↓

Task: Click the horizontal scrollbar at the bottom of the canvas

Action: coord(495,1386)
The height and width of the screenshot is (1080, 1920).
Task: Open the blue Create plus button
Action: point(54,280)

↑

_Exercise_: Return every entry exactly; no line may be missing.

_Completed exercise_:
Task: Click the horizontal scrollbar at the bottom of the canvas

Action: coord(495,1386)
The height and width of the screenshot is (1080, 1920).
Task: Open the blue Create plus button
Action: point(54,280)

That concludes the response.